Just for fun, I wrote a quick Racket command line script to parse old remote Unix files. Fortune files are simply gigantic text files with one % on an empty line separating the entries.
As a quick first hack, I wrote the following Racket code:
(define fortunes (with-input-from-file "fortunes.txt" (λ () (regexp-split
I thought it would work almost instantly. Instead, it takes a lot of time to start - about a few minutes. For comparison, what I consider equivalent to Python:
with open('fortunes.txt') as f: fortunes = f.read().split('%')
runs immediately, with equivalent results for Racket code.
What am I doing wrong here? Yes, there are some obvious bad results, for example, I’m sure it would be better if I didn’t damage the whole file in RAM using port->string , but the behavior is so pathologically bad that I feel like I should do something stupid at a much higher level than that.

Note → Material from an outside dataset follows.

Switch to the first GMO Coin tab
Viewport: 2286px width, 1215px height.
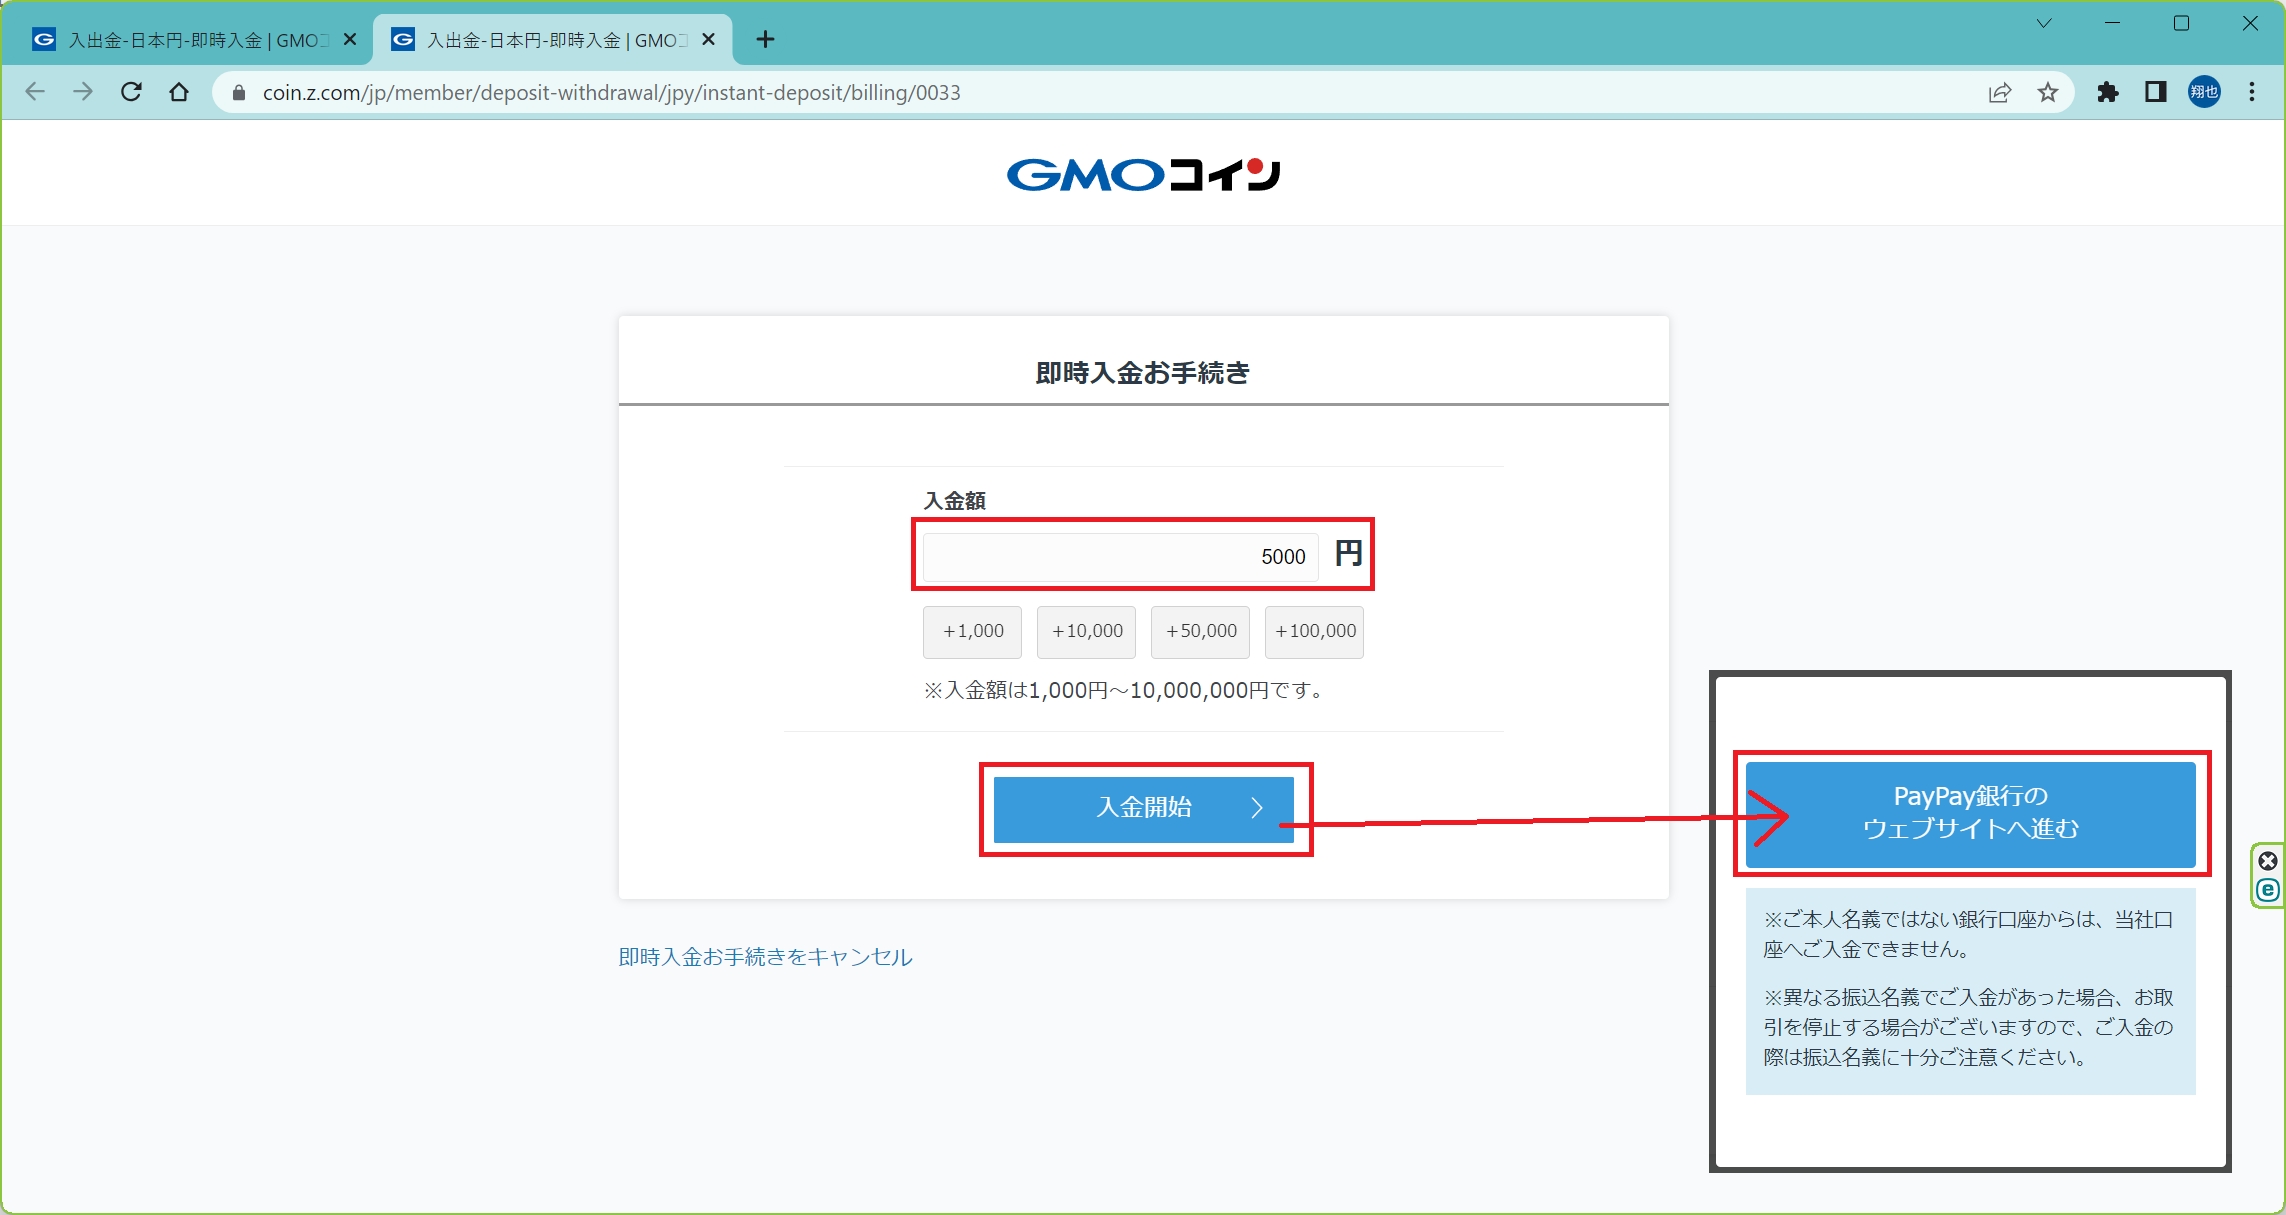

Is there another way, similar to a racket, with the same efficiency? Is Racket I / O really poor for some operations? Is there a way to profile my code a little deeper than the naive profiler in DrRacket, so I can understand what causes the problem because of this line?
EDIT . The fortune file I'm using is FreeBSD, found at http://fortunes.cat-v.org/freebsd/ , which weighs about 2 MB. The best runtime for Racket 5.1.3 x64 on OS X Lion was:
real 1m1.479s user 0m57.400s sys 0m0.691s
For Python 2.7.1 x64, this was:
real 0m0.057s user 0m0.029s sys 0m0.015s
Eli is correct that the time is spent almost entirely on regexp-split (although the full second is apparently spent on port->string ), but it is not clear to me that there is a preferred but equally simple method.